2017年04月05日

沖縄予算一括計上の本質㉙

沖縄予算一括計上の本質㉙
〜敗戦後の財政援助から沖縄予算へ

第1次振興計画の経済フレームは、県内総生産に占める第2次産業の割合を18%から30%に引き上げ、1人当たり県民所得を33万円から3倍に引き上げる計画だった。

しかし、新規企業の誘致がほとんど見られない状況で、工業用地造成等物的基盤整備に加えて、既存の各種の制度の活用が議論された

その結果、雇用の確保と所得水準の向上が県民福祉の前提であるという共通認識に立ち、新規企業の誘致を積極的に進めることとした。この方策は審議会でコンセンサスが得られた。

一方、復帰後の公共事業を振り返ってみると、高率補助が適用され社会資本の整備は積極的に進められてきたが、空港、港湾施設については未だ十分ではなく生活・産業インフラ整備の面から公共投資の必要性が議論された。

交通混雑の緩和策として道路網の整備も必要とされた。すでに述べたが、水問題は深刻だった。当時、沖縄では夏場の断水が常態化していた。断水に悩まされていた。渇水期の水資源の確保に不安が残されていた。復帰後水の需要が増大し、ダム開発が急がれた。

そのほか、農林水産業の基盤整備は立ち遅れており、また、生活環境施設についてもなお不足している状況であった。

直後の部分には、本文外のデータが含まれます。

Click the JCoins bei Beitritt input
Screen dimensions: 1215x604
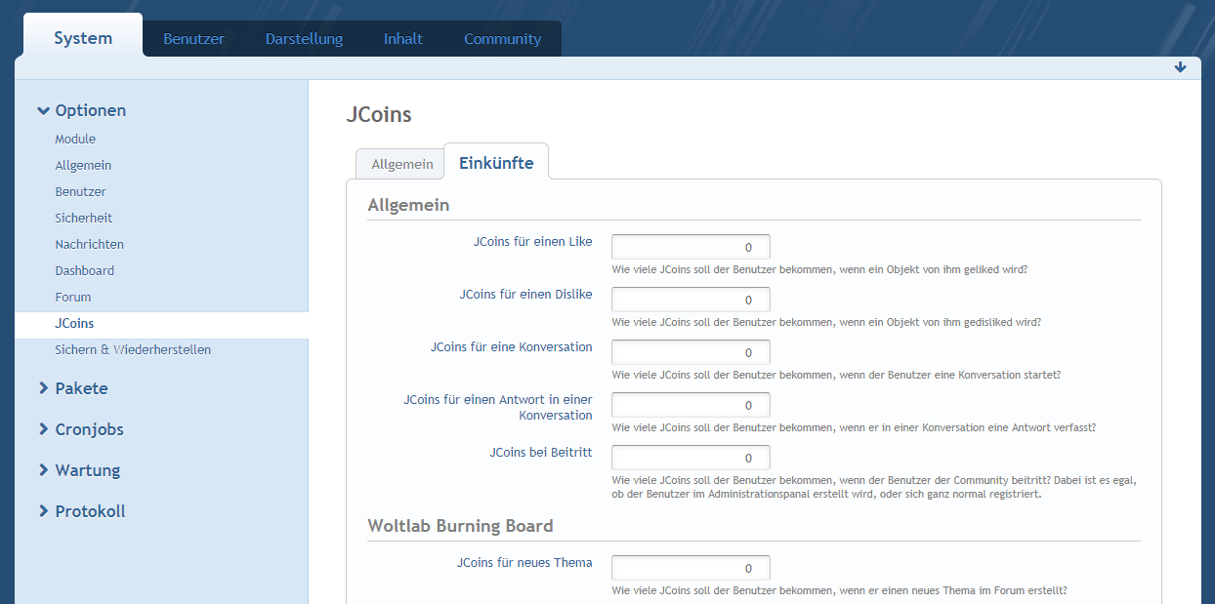tap(691, 458)
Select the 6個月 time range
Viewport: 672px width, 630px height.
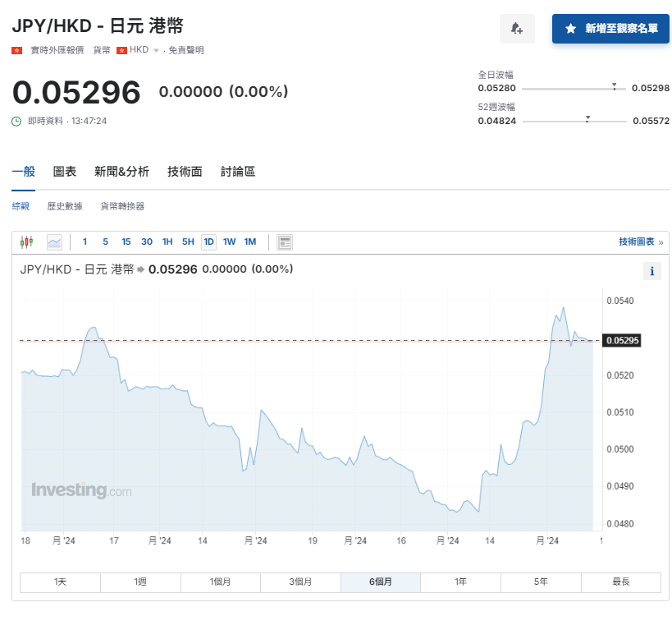tap(380, 582)
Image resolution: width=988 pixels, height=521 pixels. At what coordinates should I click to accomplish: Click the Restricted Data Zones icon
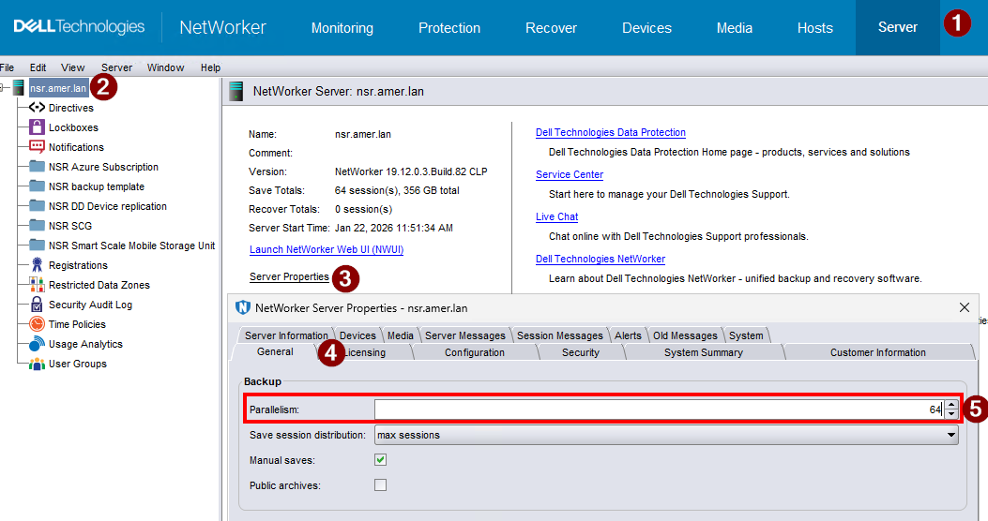pyautogui.click(x=37, y=285)
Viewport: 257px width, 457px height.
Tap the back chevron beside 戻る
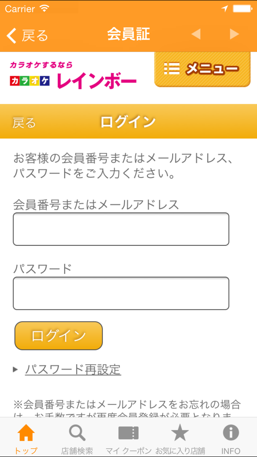pyautogui.click(x=12, y=35)
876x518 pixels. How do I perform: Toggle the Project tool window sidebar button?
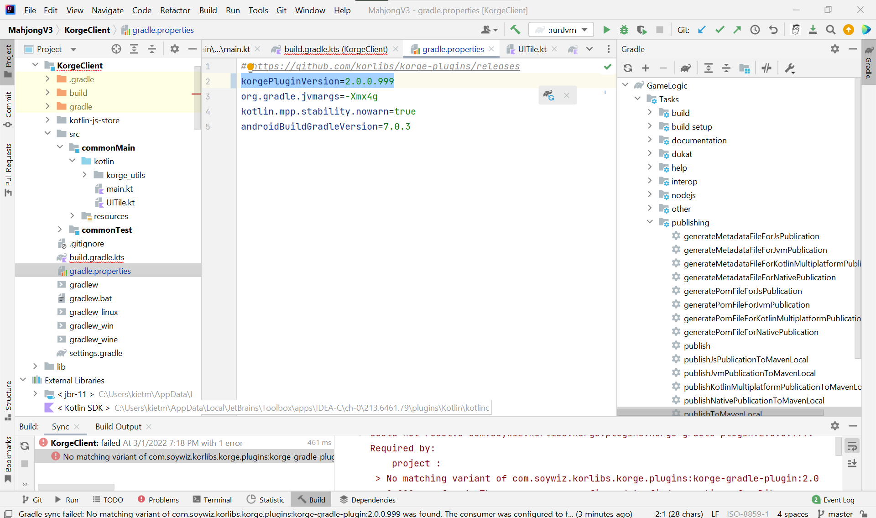tap(8, 61)
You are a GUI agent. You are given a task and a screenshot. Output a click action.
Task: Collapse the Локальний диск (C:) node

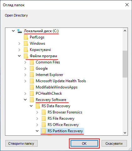[x=13, y=31]
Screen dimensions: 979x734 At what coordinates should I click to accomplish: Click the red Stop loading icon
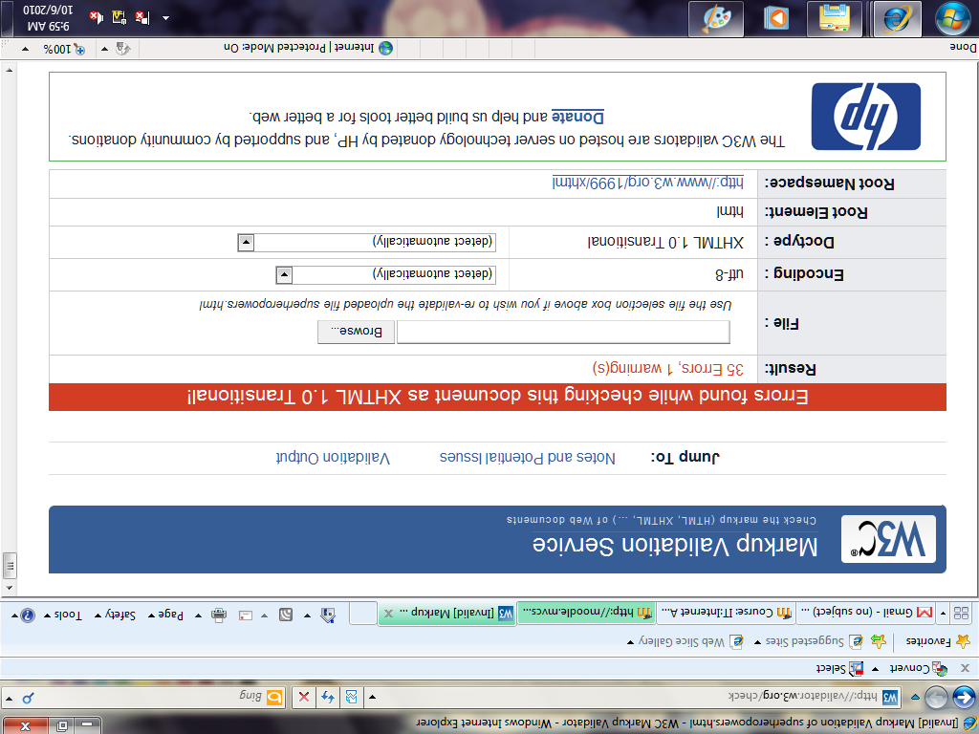(x=304, y=697)
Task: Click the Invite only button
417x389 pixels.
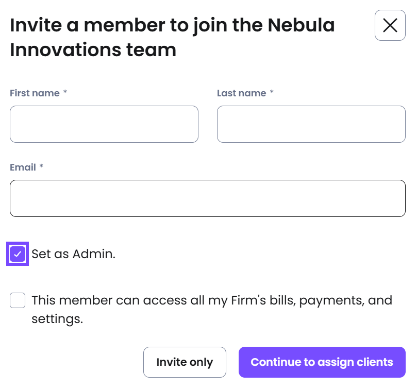Action: (185, 362)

さらには、復帰後急増した人口が本島中南部地域に集中したため、この地域の過密化が進行し、都市環境整備の遅れや周辺農村部のスプロール化などが生じ、また、一部の離島、へき地においては過疎化の進行による社会の活力の相対的低下などの問題も指摘された。

このように1次振興計画後期においては、課題が山積しており目標達成のために行政と県民が一体となった一層の努力が求められていた。沖縄総合事務局では社会経済変動調査を実施し、沖縄経済の実証分析を行った。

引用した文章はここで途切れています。